> _SHORT PROBLEM 1_
Using the funded projects page below, explain in one to three sentences why the MEMS-based computing approach eliminates the processor and RAM.
> _SHORT PROBLEM 2_
Answer these questions from the funded projects page below:
(a) Which agencies funded the PIRvision Occupancy Sensor?
(b) What was the author's role in the MEMS-based CTRNN simulation project?
(c) By what percentage does the PIRvision sensor help reduce energy costs?
> _SHORT PROBLEM 3_
Continue the funded projects page below from its last sentence.

> _EXTRACT_
* * * * * * * * *
Funded Projects
Some of the most exciting projects that I've worked on. Feel free to ask for more info.
PIRvision Occupancy Sensor
Role: Project Investigator
Ground breaking Passive Infra-Red (PIR) based Stationary Occupancy Sensor. With the help of patented solid-state IR shutter, on-board Machine Learning and low-power Edge AI device, this sensor helps reduce energy costs by 57% via accurate stationary occupancy sensing.
Funding Agencies: NSF, ARPA-E​
​Demos and Datasheet: pirvision.com
Simulation for a Mems-Based CTRNN Ultra-Low Power Implementation of Human Activity Recognition
Role: Primary Researcher
I developed a simulation model for a novel computing approach that uses Microelectromechanical Systems (MEMS) sensors for simultaneous acceleration sensing and computing. This innovative approach is aimed to eliminate the traditional computing elements such as the processor and RAM to reduce power consumption, size, and cost in wearable electronics and other resource-constrained devices for human activity recognition.
* * * * * * * * *
> _SUPPLIED DATA_
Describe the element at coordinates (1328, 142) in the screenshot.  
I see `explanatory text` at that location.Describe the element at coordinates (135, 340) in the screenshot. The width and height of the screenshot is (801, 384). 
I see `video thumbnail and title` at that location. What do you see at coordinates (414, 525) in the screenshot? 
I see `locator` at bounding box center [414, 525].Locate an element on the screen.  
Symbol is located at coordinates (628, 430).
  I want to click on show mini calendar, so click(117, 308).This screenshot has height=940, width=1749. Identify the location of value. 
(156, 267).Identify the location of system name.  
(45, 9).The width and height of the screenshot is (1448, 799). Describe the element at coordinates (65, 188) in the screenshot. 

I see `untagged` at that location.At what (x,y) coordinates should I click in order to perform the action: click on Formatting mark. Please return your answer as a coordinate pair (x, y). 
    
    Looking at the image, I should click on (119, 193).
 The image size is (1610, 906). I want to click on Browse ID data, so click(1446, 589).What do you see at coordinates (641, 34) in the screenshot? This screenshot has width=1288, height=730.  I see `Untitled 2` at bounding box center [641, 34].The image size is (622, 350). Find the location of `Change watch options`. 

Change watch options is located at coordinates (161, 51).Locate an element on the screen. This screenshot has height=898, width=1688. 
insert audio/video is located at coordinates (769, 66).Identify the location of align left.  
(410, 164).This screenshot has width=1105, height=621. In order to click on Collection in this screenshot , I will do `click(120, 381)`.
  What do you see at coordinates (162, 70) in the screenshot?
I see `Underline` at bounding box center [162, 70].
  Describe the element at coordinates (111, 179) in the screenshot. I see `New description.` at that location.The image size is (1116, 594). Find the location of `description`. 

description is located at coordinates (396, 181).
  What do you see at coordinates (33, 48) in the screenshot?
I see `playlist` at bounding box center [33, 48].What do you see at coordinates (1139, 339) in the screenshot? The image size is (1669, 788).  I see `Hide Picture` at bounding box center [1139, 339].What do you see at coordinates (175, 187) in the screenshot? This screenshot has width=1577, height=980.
* * * * * * * * *
> _EXPECTED ANSWER 1_
The approach is meant to reduce power consumption, size, and cost in wearable electronics and other resource-constrained devices for human activity recognition. It does this by using MEMS sensors for both acceleration sensing and computing at the same time.

> _EXPECTED ANSWER 2_
(a) NSF and ARPA-E
(b) Primary Researcher
(c) 57%

> _EXPECTED ANSWER 3_
Funding Agencies: NSF
​Publications: [7], [8], [9]
GitHub Repo: github.com/em22ad/MEMS_CTRNN_learning_framework
Networked Smart Sensors Meet Bayesian Fusion
Role: Primary Researcher
This work presents a novel Bayes Filter-based occupancy detection framework that achieves superior accuracy without relying on historical sensor data. By modeling indoor occupancy as a Markov Decision Process and combining LSTM-based classification with Bayesian filtering, our system achieves 92.04% detection accuracy - outperforming existing methods by up to 15.52%. With an execution time of just 59ms per estimate and validated through extensive 30-day testing, this work demonstrates a computationally efficient and practically deployable solution for smart building applications, even in challenging environments with infrared noise and shielding effects.
Funding Agencies: ARPA-E
GitHub Repo: github.com/em22ad/Occupancy_Detection_Multisensor_Fusion
Drone based Hazard Level Estimation in Adversarial Environment
Role: Primary Researcher
Multiple robots are assigned a navigation task in uncertain conditions, and they may fail, potentially providing valuable information to mission planners. The approach involves modeling each robot's mission as MDP in a sequential deployment scenario. By incorporating mortality and communication imperfections, a Bayesian Estimator is constructed to analyze the associated MDP. The estimator utilizes a Markov chain Monte Carlo (MCMC) based drone flight path generator and simulator framework which automatically aids in policy adjustments based on failures and improving navigation outcomes.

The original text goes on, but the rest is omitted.